Kirchheim
Schule muss Farbe bekennen

Unterricht Der „Lehrerpranger“ der AfD stößt auch an Kirchheimer Schulen auf Ablehnung. Jugendliche sollen zu mündigen Bürgern heranwachsen. Von Peter Dietrich

Nur eine einzige positive Seite kann Clemens Großmann, Rektor der Freihof-Realschule und Geschäftsführender Schulleiter der Kirchheimer Schulen, dem in der AfD diskutierten und auch in der Partei umstrittenen Lehrerpranger abgewinnen: „Ich wünsche mir, dass endlich ein Großteil der Bevölkerung erkennt, welches Gedankengut in den Köpfen von AfD-Abgeordneten umhergeistert und zu welch unsäglichen Handlungen dies führt.“ Pädagogen müssten nicht neutral sein, sondern hätten die Pflicht, sich für demokratische Grundwerte einzusetzen. Clemens Großmann stellt sich auch voll hinter den Verband Bildung und Erziehung (VBE): Denunziantentum und Gesinnungstreue, hatte dieser betont, hätten keinen Platz in einer demokratischen Schule. Schüler sollten zu selbstständigen Erwachsenen heranwachsen und wohlüberlegte Entscheidungen treffen können.

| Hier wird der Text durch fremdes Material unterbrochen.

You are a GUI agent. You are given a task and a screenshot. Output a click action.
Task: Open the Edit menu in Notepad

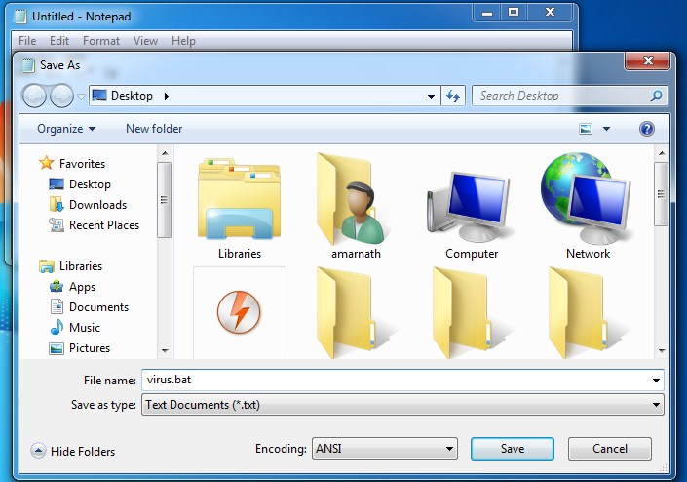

Dazu gehöre, Kontroversen in der Politik auch kontrovers zu diskutieren, nach den Grundsätzen des Beutelsbacher Konsenses.

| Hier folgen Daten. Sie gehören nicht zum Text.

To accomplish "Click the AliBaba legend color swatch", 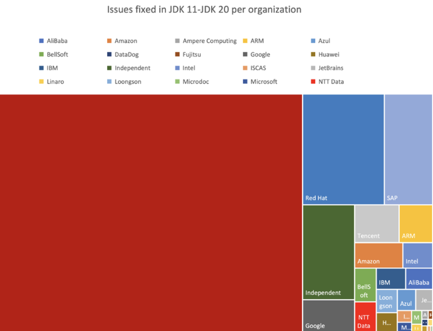I will [41, 41].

Auf diesen Konsens aus dem Jahr 1976 verweist auch Georg Braun, Schulleiter des Ludwig-Uhland-Gymnasiums. „Ich bin mir sicher, dass unsere Lehrer mit großer Verantwortung die Grundsätze des Beutelsbacher Konsenses wahren“, sagt er. „Im Übrigen vertrauen wir auf unsere Dienstaufsicht, die uns vor ungerechtfertigter Denunziation schützt.“ Georg Braun verweist auf die Haltung des Landesschulbeirats: Demnach habe die Lehrkraft eine Korrekturfunktion. Durch sie sollten Schüler Standpunkte kennenlernen, die ihnen zuvor fremd waren. Sie sollten zu mündigen Bürgern werden, die Themen kontrovers diskutieren können und dann selbst Position beziehen.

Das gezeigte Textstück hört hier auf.